Silvia llega al gimnasio y se calza su traje de entrenamiento negro con amarillo. Cerca de ella, su entrenador le da unas indicaciones y comienza su rutina de una hora y media con pesas, la misma que no tiene nada que ver con llegar espléndida al verano 2017. Desde hace tres meses parece que se prepara para participar en una película de ciencia ficción o de sobrevivencia y no es una celebrity, no en el sentido estricto al menos. Sin embargo, algo de eso hay. Es que ella participará este domingo en el Inka Challenge, la primera carrera de obstáculos del Perú, donde la dificultad más grande es vencer tus propios límites.

"Hago pesas y fortalezco mis músculos cuatro veces a la semana. Los otros días salgo a correr una hora o manejo bicicleta, el entrenamiento cardiovascular es fundamental para una prueba de resistencia. También complemento mi alimentación con proteína de carne; el desafío será enorme y debo estar preparada. No para ganar, sino para ser la mejor. Esto es más un reto personal", dice la atleta, que está 10 puntos y lista para mover los 350 músculos de su cuerpo en forma simultánea durante un poco más de una hora.

No le falta razón a Silvia para preocuparse por su capacidad de resistencia. Y es que en el distrito de Pachacamac, al sur de Lima, en un circuito de 10 kilómetros, decenas de competidores deberán superar al menos 22 obstáculos, entre ellos rampar sobre el fango, trepar, levantar llantas, jalar enormes sogas, saltar montículos, esquivar escollos, entre otros desafíos que buscan poner a prueba la determinación, fuerza y resistencia de cada uno de los participantes. Parir deja huellas en una mujer, vivir también.

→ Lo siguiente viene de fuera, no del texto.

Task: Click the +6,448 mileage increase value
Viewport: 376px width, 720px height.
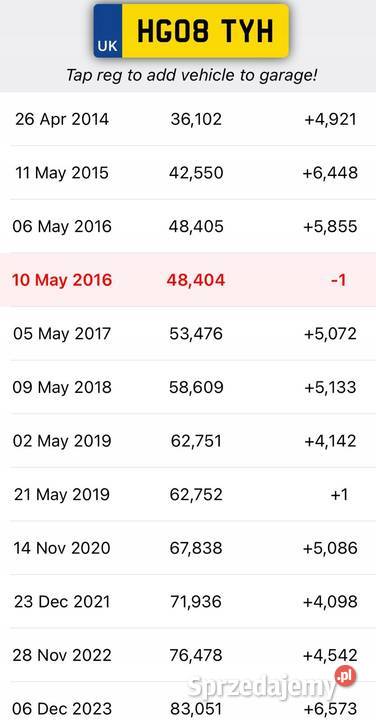Action: 330,173
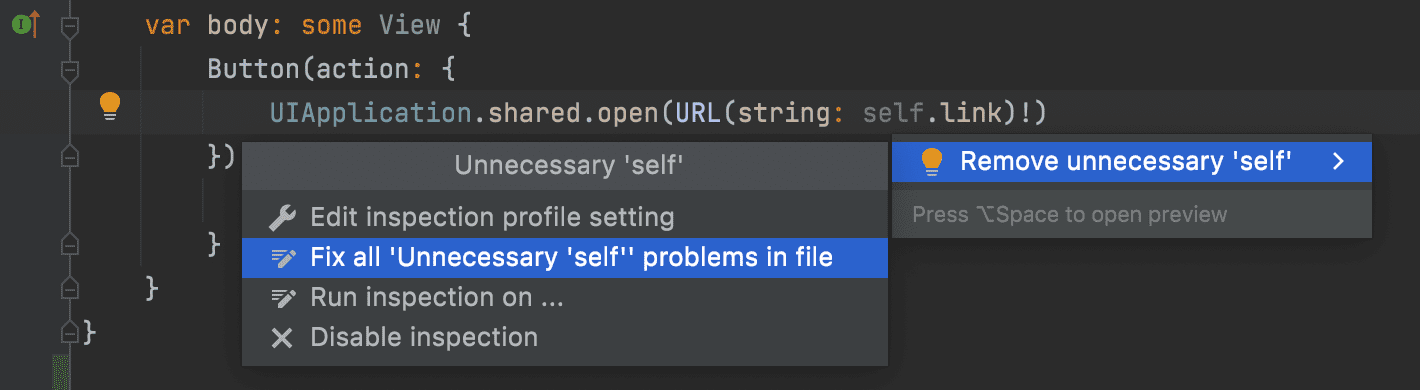Click the yellow lightbulb in the gutter
This screenshot has width=1420, height=390.
click(x=110, y=105)
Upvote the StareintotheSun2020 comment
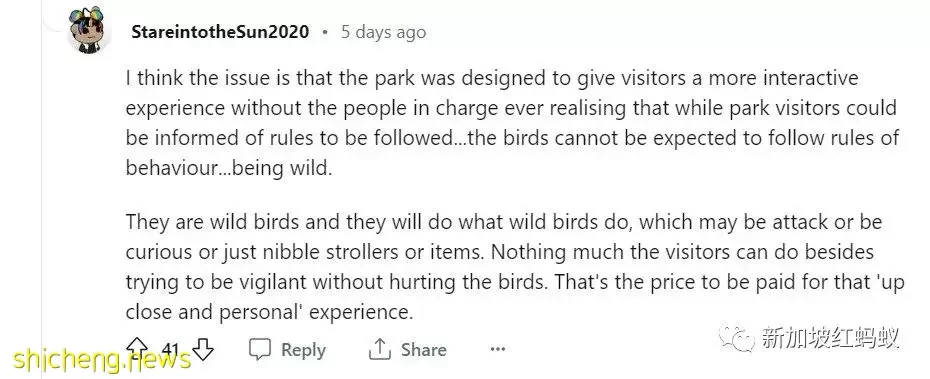The image size is (930, 379). [137, 349]
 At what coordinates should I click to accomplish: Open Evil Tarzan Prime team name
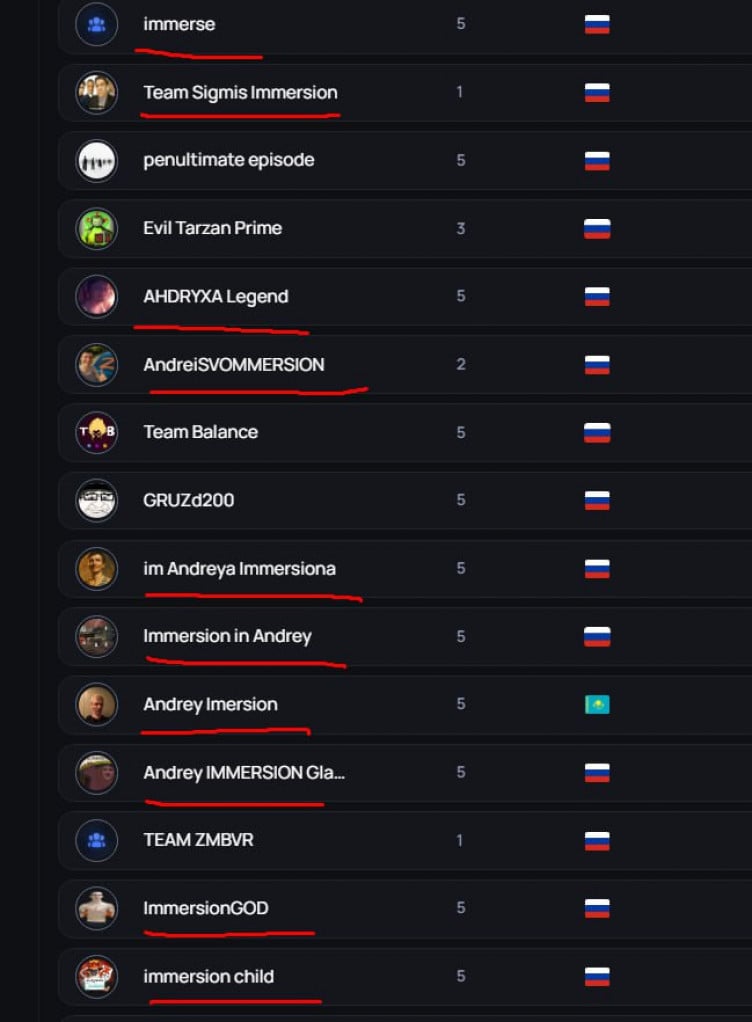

FOTÓGRAFA DE PROFESIÓN¿Cómo Silvia Navarro, de 26 años, que a diario seduce y se deja seducir por el influjo de las imágenes y el color en su trabajo como fotógrafa, se interesó por este mundo del vértigo y la adrenalina, donde la meta consiste en superarte a ti mismo? "Toda mi vida he hecho deportes y muchos de contacto o los que se dicen destinados para hombres, como el fútbol y el rugby, y siempre me ha ido bien. Hasta ahora me llaman mis amigos para jugar pichangas. Sin embargo, es desde hace cinco años que me interesaron los desafíos del Inka Challenge. Por ello, desde hace tres años decido cambiar mi estilo de vida, dedicarme al deporte y a comer sano, con la esperanza de, algún momento, poder enfrentarme a esos retos. No obstante, por mi profesión, que me copa los fines de semana, me era imposible participar en las competencias, que siempre son los sábados o domingos. Pero esta vez me decidí y me inscribí, y espero poder completar el circuito, preparada estoy", sostiene.

Para este domingo, Silvia ya tiene toda su indumentaria lista para sortear los obstáculos que le pongan en frente en el Inka Challenge. "Usaré una malla para evitar cortes y raspones en mi cuerpo y guantes para proteger mis manos al momento de jalar las sogas o cargar las llantas", refiere. Ella sabe que el talento y los resultados no se miden por el género, mucho menos cuando los rivales son nuestros propios miedos y limitaciones.